Description of the task:
In the entries below, work out how many lines include "will", and write only that number.

Provided data:
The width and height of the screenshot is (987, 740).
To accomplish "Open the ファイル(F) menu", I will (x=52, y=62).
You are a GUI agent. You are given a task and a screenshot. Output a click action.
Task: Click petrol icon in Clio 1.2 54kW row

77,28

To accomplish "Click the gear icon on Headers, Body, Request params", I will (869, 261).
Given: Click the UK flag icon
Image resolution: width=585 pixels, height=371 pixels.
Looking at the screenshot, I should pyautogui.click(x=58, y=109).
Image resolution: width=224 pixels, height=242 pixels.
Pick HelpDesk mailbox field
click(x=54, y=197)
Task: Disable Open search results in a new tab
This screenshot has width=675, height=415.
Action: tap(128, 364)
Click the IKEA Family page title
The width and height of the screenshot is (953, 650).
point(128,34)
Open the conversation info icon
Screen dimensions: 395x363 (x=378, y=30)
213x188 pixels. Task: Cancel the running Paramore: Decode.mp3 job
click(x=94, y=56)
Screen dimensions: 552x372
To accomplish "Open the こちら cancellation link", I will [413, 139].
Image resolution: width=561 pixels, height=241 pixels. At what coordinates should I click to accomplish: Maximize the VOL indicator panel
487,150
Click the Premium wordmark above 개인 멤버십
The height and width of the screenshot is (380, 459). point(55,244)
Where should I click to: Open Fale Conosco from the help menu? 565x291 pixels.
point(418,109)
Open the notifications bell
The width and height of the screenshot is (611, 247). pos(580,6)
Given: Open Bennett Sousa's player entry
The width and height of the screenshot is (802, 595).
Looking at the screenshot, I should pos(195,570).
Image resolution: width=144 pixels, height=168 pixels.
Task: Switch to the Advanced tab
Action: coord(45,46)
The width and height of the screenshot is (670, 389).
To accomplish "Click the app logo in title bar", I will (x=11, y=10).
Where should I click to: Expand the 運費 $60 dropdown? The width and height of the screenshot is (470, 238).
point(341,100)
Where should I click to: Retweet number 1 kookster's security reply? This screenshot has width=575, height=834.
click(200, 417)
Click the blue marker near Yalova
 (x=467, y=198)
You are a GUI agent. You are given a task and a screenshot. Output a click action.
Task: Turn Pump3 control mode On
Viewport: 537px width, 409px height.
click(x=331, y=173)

Expected answer:
4